A place Where Jesus Can Reside

This time of the year the Christmas story is a big part of things. You know the one, the on where Jesus was born in a stable and laid in a manger. As we reflect on this story here are a few things to think about.

When Mary and Joseph went to Bethlehem is was full of people going about their required duties. There were so many people there was no place left for Jesus to come into this world except an animal shelter. He was given the leftovers. Too many times this is what we give Jesus… We give Him our leftover time and attention. We don’t give Him anything but some space out with the animals.

Give Jesus more than your leftovers.

A manger is a trough or box for feeding livestock. Yet this was the place where our Savior was first laid. This was the place where He began to change everything. It was the starting point.

Jesus doesn’t need a palace or a king size bed.
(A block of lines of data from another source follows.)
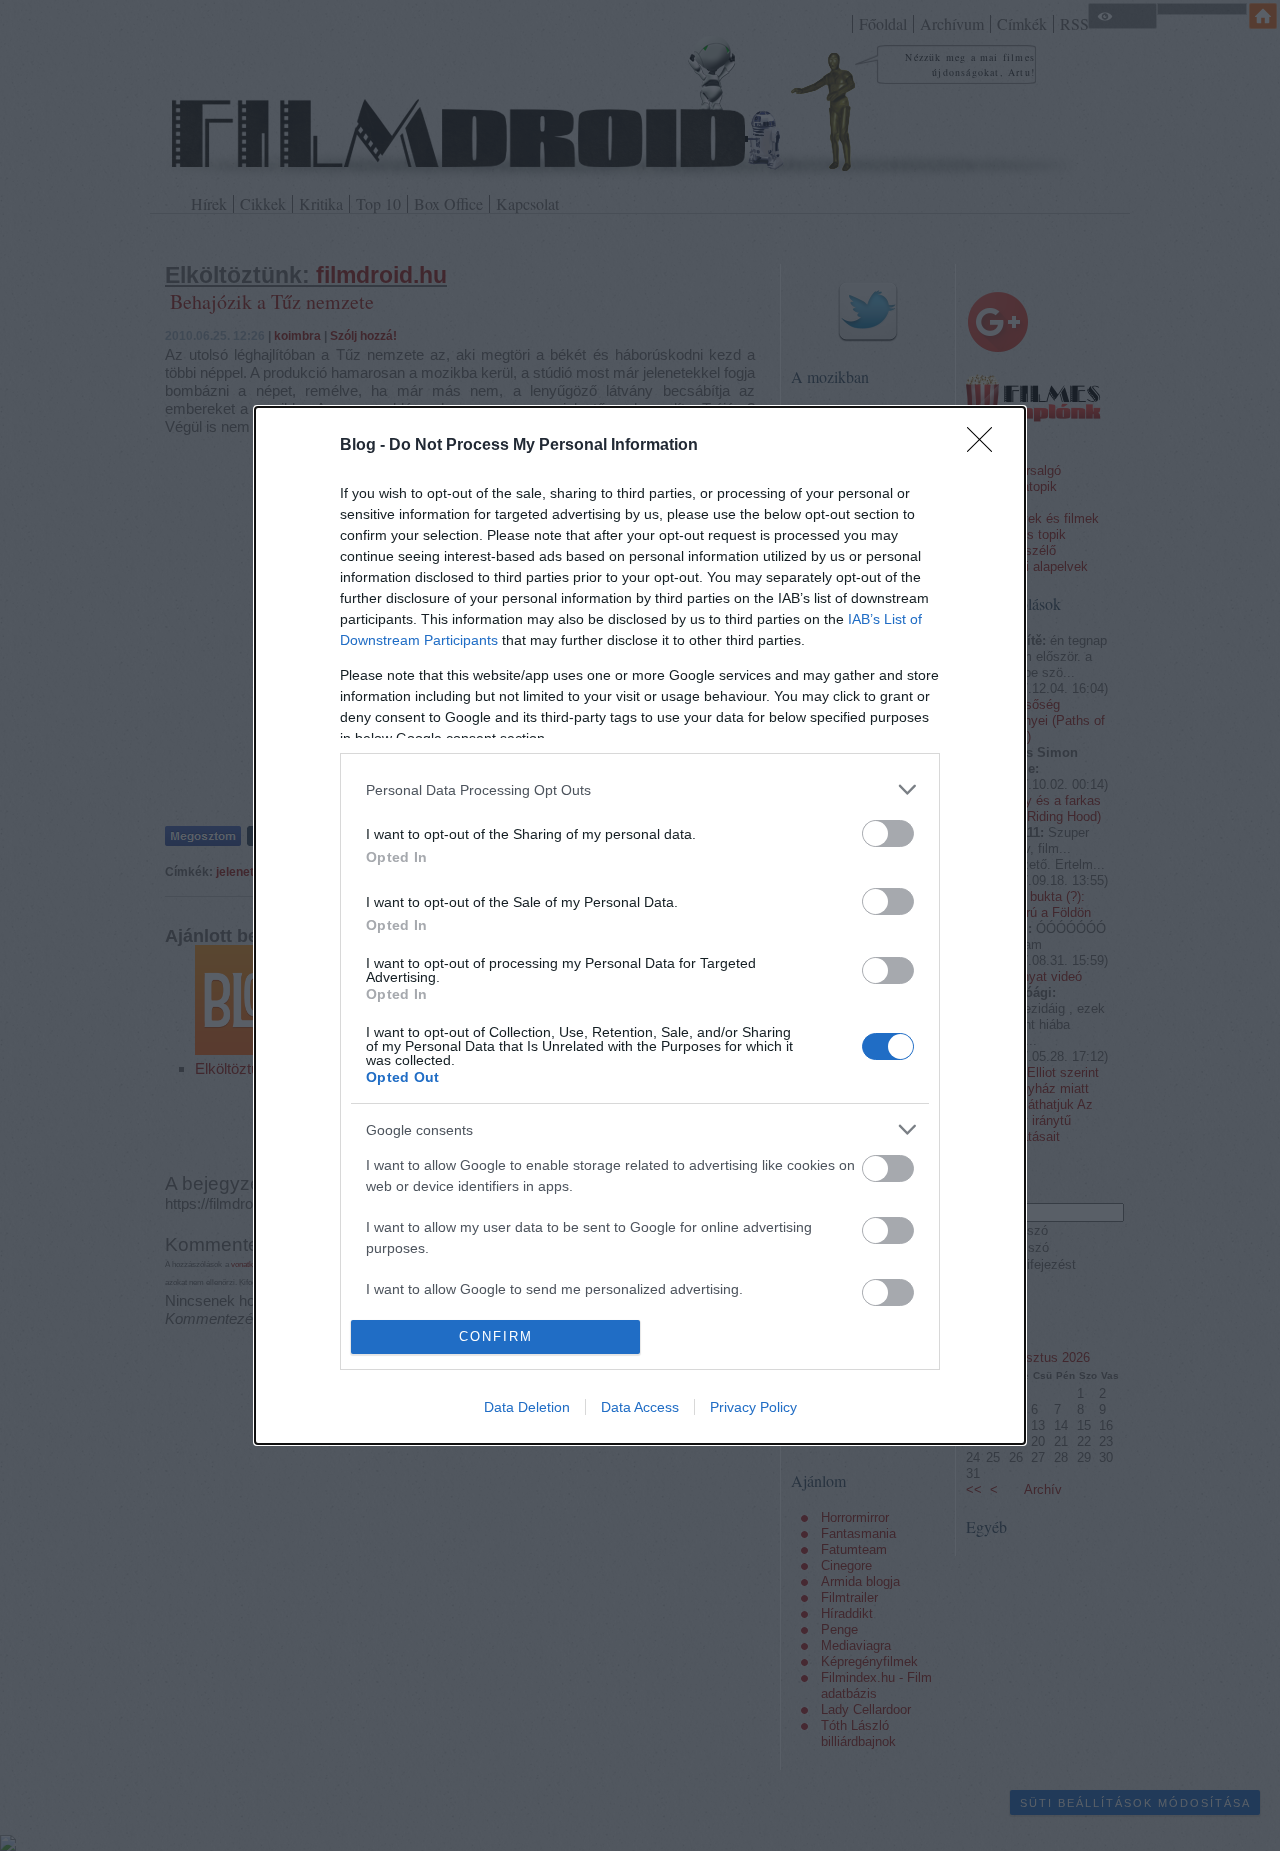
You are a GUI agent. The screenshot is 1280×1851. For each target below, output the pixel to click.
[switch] (888, 833)
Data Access (640, 1407)
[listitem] (640, 789)
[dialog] (640, 925)
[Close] (986, 446)
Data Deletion (527, 1407)
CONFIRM (496, 1336)
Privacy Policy (753, 1407)
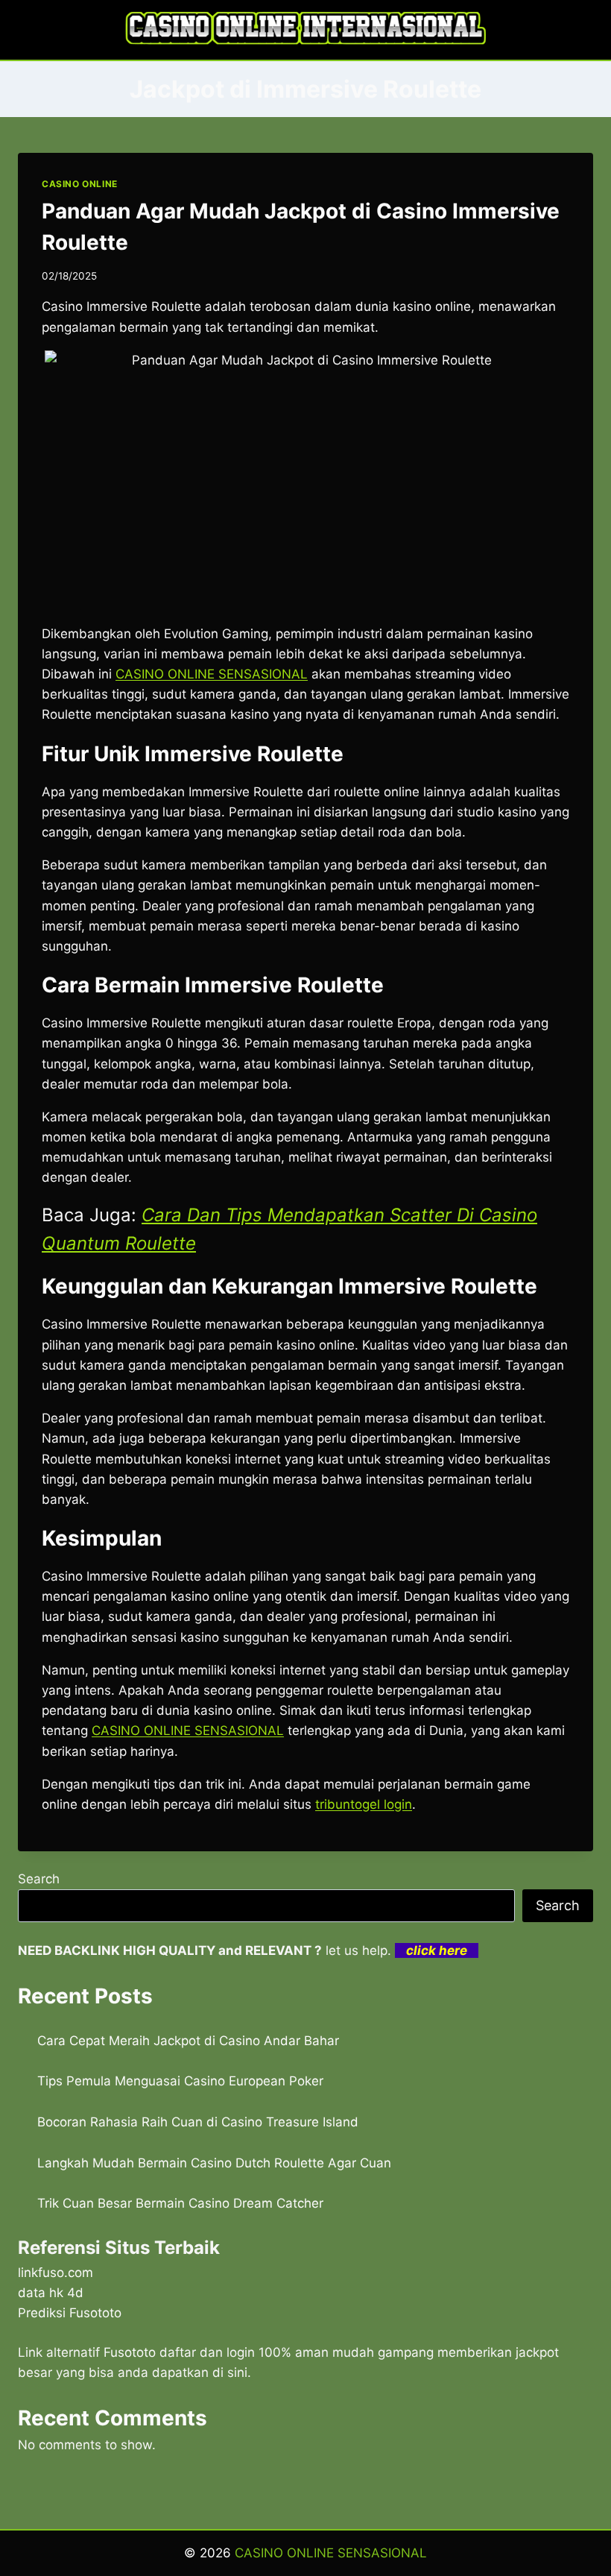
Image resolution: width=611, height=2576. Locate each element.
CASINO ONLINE (80, 183)
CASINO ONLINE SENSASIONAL (188, 1730)
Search (39, 1878)
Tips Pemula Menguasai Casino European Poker (180, 2080)
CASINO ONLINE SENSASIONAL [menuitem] (211, 674)
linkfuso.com (55, 2272)
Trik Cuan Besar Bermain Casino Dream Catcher (180, 2203)
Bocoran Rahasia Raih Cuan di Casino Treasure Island (197, 2121)
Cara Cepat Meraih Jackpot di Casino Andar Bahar (188, 2040)
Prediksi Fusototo (69, 2312)
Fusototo (130, 2352)
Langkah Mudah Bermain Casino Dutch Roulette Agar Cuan (214, 2162)
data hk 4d (50, 2292)
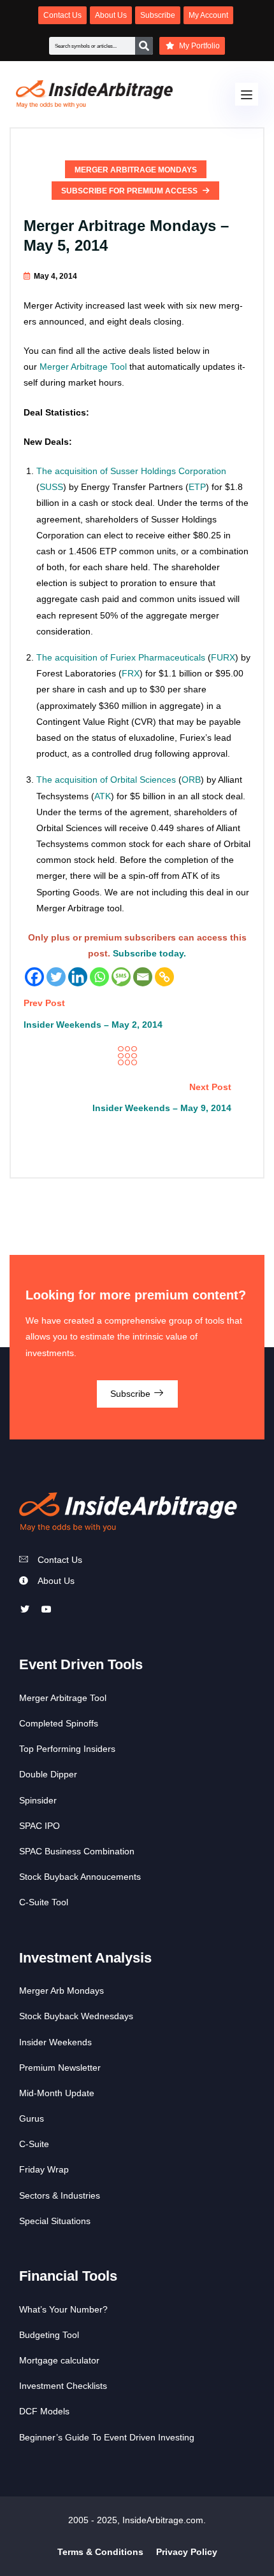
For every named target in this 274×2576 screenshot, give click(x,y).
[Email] (142, 976)
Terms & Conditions (100, 2552)
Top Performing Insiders (67, 1749)
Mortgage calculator (59, 2360)
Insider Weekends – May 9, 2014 (161, 1108)
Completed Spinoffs (58, 1723)
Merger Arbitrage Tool (83, 366)
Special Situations (54, 2221)
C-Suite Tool (43, 1902)
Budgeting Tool (49, 2335)
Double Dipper (48, 1774)
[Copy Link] (164, 976)
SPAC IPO (39, 1826)
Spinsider (38, 1800)
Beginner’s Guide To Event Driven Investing (106, 2437)
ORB (191, 779)
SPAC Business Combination (76, 1851)
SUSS (51, 487)
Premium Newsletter (60, 2067)
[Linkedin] (77, 976)
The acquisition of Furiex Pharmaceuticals (120, 657)
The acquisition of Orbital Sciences (106, 779)
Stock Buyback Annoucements (80, 1877)
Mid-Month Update (56, 2093)
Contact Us (60, 1560)
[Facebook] (34, 976)
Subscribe (131, 1394)
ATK (102, 796)
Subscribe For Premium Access (130, 190)
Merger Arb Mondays (61, 1990)
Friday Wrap (44, 2169)
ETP (197, 487)
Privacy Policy (186, 2552)
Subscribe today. (149, 953)
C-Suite (34, 2144)
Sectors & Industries (59, 2195)
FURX (223, 657)
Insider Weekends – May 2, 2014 (93, 1024)
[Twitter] (56, 976)
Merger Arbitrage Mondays (136, 169)
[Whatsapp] (99, 976)
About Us (56, 1581)
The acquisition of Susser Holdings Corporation (131, 471)
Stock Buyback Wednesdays (76, 2016)
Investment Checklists (63, 2386)
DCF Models (44, 2411)
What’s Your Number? (63, 2309)
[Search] (144, 46)
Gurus (31, 2118)
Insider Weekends (55, 2042)
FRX (131, 673)
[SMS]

He just needs a place to reside.

This story from “1001 Illustrations That Connect” edited by Craig Brian Larson and Phyllis Ten Elsolf about Rose Kennedy, mother of President John Kennedy, explains this well. (Make your heart a manger)

Rose Kennedy’s story:

“I was a spoiled young bride of a strong-willed man, a socialite who attended every function possible,” she began. “We were expecting a child and elated at the prospect. The day came when our child was born. She was a beautiful child.

“But it wasn’t long until we realized that there was something terribly wrong with her. We took her to the doctor, who confirmed our fears. She was [mentally handicapped], and nothing could be done.”

“Anger grew in my heart,” Rose said. “How could God do such a thing to this child — to me? I turned my back on God, my husband, my closest friends — and became a recluse.

“One evening, a major event was happening in the city. I wanted to go, but I was so filled with wrath that I thought I might create a scene. My husband feared it, too, so we decided to stay home. A lovely woman, who was one of our maids, gently said to me, ‘Please excuse me, Mrs. Kennedy, but I’ve been watching you the last few weeks. I love you very much, and I hate to see this destroy your life. Mrs. Kennedy, you’ll never be happy until you make your heart a manger where the Christ Child may be born.’

“I fired her on the spot! Yet later that night, my mind ruminated relentlessly, keeping me awake. I could not forget that lovely face, the sweetness of the maid, the joy in her spirit, and especially her words.

I have loved Christ my whole life, and tried to be a good Catholic, but now I knelt beside my bed and prayed, ‘Dear God, make my heart a manger where the Christ Child may be born.’ I felt a fresh, new, divine entry into my life, and there was born in me a love for [mentally handicapped] children.”

“Oh, by the way, I rehired the lovely maid,” Rose added. “She was with us until her death.”

Make your heart a manger where the Christ Child may be born.